Performance enhancement of thermally regenerative flow battery by a novel design coupling Venturi-effect-inducing structure with nature-inspired flow distributors

Abstract

The symmetric sinusoidal flow channel (SSFC), which can induce the Venturi effect, has been found to hold significant potential for enhancing the output performance and low-grade waste heat recovery efficiency of the thermally regenerative ammonia-based flow battery (TRAFB). However, this flow channel suffers from substantial mass transfer dead zones between adjacent constrictions. Inspired by the streamlined profile of water droplets in nature, four water droplet-like flow distributors (WFD Ⅰ-Ⅳ) are designed by this study and ingeniously coupled with the flow channel to address this issue and to achieve a higher performance thermally regenerative ammonia-based flow battery. The results indicate that the incorporation of these flow distributors not only significantly reduces the mass transfer dead zones but also further amplifies the Venturi effect, thereby diminishing reactant-starved regions and enhancing uniformity.
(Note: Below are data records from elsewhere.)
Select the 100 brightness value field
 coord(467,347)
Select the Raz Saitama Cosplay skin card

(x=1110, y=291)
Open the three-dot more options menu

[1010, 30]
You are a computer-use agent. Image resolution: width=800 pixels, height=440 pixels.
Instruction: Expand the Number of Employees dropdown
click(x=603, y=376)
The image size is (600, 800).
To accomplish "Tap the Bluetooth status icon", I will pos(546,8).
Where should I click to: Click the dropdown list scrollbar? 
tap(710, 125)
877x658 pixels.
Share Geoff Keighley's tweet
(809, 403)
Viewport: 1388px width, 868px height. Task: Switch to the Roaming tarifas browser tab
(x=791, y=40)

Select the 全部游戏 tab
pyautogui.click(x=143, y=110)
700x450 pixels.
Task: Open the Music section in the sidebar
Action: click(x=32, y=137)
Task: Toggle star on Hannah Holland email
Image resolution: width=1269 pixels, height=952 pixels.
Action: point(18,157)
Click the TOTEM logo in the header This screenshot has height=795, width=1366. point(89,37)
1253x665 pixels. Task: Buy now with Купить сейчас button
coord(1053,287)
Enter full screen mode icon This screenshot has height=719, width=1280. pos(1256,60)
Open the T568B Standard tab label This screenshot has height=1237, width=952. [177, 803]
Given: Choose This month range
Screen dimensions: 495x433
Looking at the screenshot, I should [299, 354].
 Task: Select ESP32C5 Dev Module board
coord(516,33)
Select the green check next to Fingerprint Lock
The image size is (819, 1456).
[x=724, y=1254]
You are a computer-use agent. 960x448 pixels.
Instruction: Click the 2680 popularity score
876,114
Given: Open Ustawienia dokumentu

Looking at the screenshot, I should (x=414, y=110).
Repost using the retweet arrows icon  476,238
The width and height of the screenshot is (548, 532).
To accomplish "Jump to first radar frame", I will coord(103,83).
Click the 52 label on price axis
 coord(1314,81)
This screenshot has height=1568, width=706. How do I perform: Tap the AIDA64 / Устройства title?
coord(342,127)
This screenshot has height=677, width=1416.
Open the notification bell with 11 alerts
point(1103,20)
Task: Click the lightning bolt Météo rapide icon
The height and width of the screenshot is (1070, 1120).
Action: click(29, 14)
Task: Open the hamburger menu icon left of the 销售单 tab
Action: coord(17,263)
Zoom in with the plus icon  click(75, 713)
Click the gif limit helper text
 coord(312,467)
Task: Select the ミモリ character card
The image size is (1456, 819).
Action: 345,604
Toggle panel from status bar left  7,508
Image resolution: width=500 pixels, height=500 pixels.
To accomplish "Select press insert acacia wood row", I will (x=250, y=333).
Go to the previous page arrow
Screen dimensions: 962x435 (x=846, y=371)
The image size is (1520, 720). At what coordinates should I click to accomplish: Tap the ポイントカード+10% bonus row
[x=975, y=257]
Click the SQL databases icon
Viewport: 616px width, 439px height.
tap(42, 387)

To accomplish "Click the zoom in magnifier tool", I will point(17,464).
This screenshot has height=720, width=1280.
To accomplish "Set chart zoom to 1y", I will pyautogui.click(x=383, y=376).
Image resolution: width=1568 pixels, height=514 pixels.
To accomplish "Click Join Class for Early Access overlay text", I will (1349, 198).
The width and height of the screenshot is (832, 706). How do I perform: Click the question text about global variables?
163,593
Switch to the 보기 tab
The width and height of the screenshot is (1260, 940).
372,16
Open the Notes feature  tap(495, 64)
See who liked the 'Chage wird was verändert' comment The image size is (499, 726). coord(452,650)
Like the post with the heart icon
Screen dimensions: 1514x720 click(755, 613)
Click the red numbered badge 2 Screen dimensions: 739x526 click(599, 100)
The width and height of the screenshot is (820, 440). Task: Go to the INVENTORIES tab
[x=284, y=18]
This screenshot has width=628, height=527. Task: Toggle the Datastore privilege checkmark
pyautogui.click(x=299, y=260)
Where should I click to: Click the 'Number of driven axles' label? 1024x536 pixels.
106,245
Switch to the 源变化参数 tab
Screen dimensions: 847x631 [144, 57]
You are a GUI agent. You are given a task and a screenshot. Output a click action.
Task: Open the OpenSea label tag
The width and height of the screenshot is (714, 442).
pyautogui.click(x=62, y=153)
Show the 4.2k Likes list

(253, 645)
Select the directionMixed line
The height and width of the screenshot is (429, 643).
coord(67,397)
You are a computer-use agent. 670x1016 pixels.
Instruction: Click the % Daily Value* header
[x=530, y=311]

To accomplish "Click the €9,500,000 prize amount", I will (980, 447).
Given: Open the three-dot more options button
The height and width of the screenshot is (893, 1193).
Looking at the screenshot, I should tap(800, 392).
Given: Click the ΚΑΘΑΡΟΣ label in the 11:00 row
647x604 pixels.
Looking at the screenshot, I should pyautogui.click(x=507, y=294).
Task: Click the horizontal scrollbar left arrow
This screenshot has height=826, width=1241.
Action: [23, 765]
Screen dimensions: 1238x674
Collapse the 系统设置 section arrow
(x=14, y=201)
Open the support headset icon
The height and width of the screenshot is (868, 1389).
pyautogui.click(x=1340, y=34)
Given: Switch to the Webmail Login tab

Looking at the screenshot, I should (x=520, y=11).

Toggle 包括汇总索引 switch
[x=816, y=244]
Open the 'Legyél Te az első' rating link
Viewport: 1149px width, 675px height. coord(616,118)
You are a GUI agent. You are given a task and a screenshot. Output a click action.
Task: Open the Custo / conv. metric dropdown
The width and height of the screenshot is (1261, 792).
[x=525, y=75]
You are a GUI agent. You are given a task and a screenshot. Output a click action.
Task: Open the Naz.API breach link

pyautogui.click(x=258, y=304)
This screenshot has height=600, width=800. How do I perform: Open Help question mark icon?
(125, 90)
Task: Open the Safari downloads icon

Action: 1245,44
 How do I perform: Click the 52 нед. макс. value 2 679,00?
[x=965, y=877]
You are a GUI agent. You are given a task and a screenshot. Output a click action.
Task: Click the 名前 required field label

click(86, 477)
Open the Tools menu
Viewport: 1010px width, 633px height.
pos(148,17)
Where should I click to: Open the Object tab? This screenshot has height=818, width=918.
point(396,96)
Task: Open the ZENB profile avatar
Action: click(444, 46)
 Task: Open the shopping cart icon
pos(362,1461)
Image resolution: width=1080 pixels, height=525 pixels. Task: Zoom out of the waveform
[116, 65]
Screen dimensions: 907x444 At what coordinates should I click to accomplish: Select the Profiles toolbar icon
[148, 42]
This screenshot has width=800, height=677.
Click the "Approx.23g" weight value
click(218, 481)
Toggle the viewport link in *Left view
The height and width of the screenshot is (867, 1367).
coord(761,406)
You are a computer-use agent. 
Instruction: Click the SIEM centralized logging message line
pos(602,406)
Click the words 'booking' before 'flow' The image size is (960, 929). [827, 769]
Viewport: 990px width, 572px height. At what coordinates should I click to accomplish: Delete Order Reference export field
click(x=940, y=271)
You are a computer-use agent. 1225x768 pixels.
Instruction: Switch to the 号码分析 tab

The coupling of the symmetric sinusoidal flow channel with each of the four flow distributors enables the battery to achieve higher net power, electrical capacity, and thermoelectric conversion efficiency, as well as lower overpotential. Among these, the flow channel design scheme coupling symmetric sinusoidal structure with the flow distributor Ⅳ performs the best, realizing a peak net power increase of approximately 17.68 %, an ultimate electrical capacity increase of approximately 26.35 %, and a thermoelectric conversion efficiency increase of approximately 38.26 % compared to the original symmetric sinusoidal flow channel. To further evaluate the scalability and application feasibility of this scheme, it is applied to modify the structures of the three most commonly used flow fields. The modified flow fields all demonstrate better mass transfer, larger energy storage scale and higher efficiency, with the improvement becoming more pronounced at higher discharge currents. The highest Carnot-relative efficiency and net power are achieved by the modified serpentine flow field, reaching approximately 32.05 % and 317.14 W m⁻², respectively. However, the flow field with the most significant performance enhancement is the parallel flow field, which realizes a peak net power increase of approximately 27.47 % and a Carnot-relative efficiency increase of approximately 7.14 percentage points. Overall, the improvement effects are ranked as follows: parallel flow field > interdigital flow field > serpentine flow field.